Nor should you be so naive as to believe that you and the apple of
your eye are practicing the age-old dance of the pursuer and the
pursued. The reasons are again twofold. On the one hand, to truly
dance such a dance, the parties must alternate roles, yet in this case
you are perennially the pursuer. On the other hand, such frolics take
place in the very beginning of a romance, when passions flare the
highest. A true love must gradually subside into a warm and stable
contentment where each party gives willingly, without expecting and
certainly not grasping at the other's affections in return.

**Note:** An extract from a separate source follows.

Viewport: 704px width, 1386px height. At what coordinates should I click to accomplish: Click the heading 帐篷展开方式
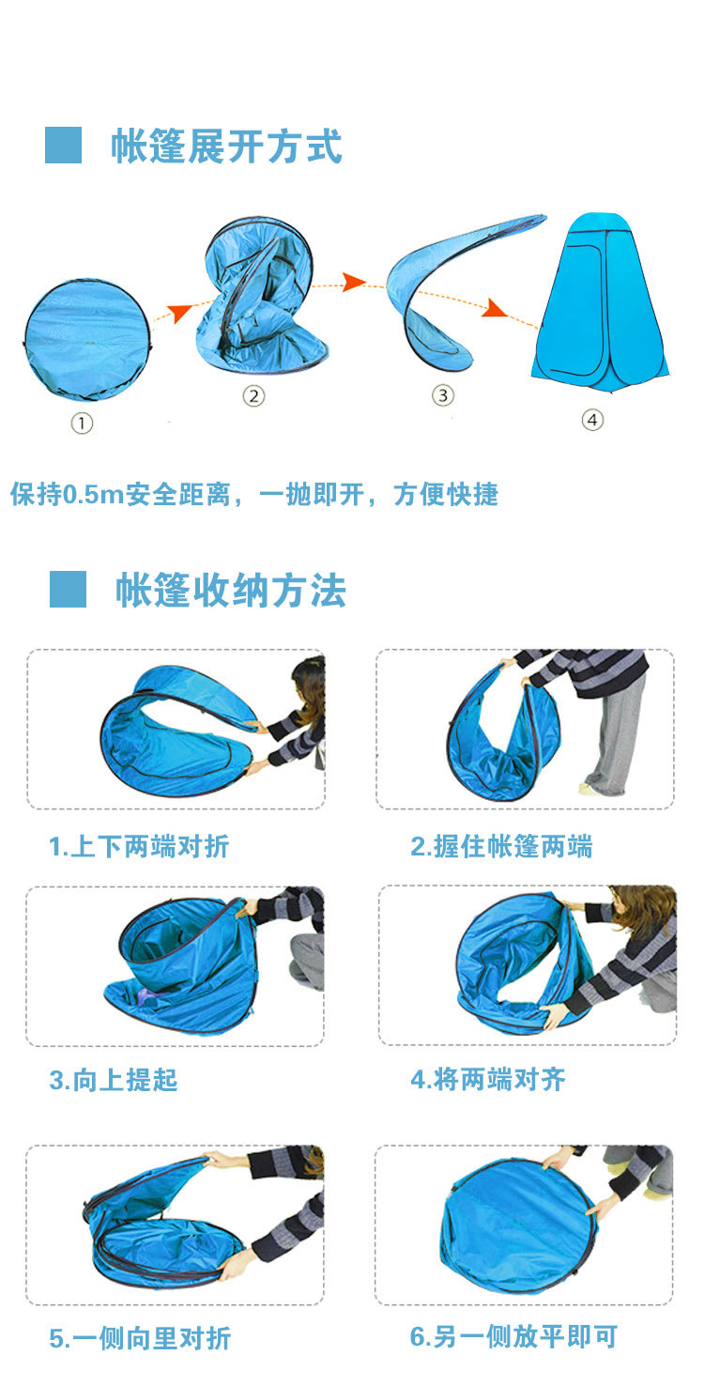tap(226, 147)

The likeliest explanation here is also the simplest. Namely, this very
nice girl is telling you the truth. That is what people inevitably do
once they have spent as many hours with each other as you two have. It
is too tiresome to maintain false appearances for any appreciable
length of time. So when she says that she has come to recognize her
inability to commit to a lifelong relationship with you, that is a
fact. Perhaps she is not saying it in the bluntest, most clear-cut
manner possible, but this is just her tactful way of putting the
matter to you for fear of causing irreparable hurt. The hurt may have
to come eventually, but it is certainly not irreparable. It only seems
that way for the first few months. Take it from me, I know. I've been
there. A few years hence, you'll look back and find that you've
already forgiven her everything. You'll laugh at yourself for your
foolish insistence that you could somehow, by a tremendous exertion of
willpower, stop time and warp space and bend her personality into
alignment with yours. People can change, indeed, but not that much.
My advice to you, then, is to take a step back. Step away from the
relationship. Step away now. It's difficult, I know, but do it.
Distract yourself with work, study, play. Don't think that you are
playing a game. The games are long over. Now is the time to disengage,
to find something else to worry about. And trust me, there are plenty
of other worthwhile worries. As for this rocky relationship and the
pain of separation, of absence, of begrudgingly saying farewell, I can
assure you of one thing. The pain will cease, and in the very end, you
will see that everything has turned out for the best.
Regards,
leapinglizard |
Clarification of Answer by
leapinglizard-ga
on
20 Sep 2004 19:58 PDT
Dear astern,
First of all, thank you for the kind tip. I'm sorry I was unable to
respond to your Clarification Request in a timely fashion.
I believe that she is giving conflicting signals because she, like
you, isn't emotionally prepared to make a clean break with the past,
even though she has made a rational decision to end the dating
relationship. The past has a tenacious grip on the human imagination,
even more so than the future. The past, for all its flaws, can seem a
rounded and familiar thing compared with the bristling uncertainties
of the future. Another explanation for the sentimental phone calls is
that she is attempting, perhaps too awkwardly and ineffectively, to
palliate your suffering. It is regrettable that her charitable
measures, if that is what they are, only intensify it.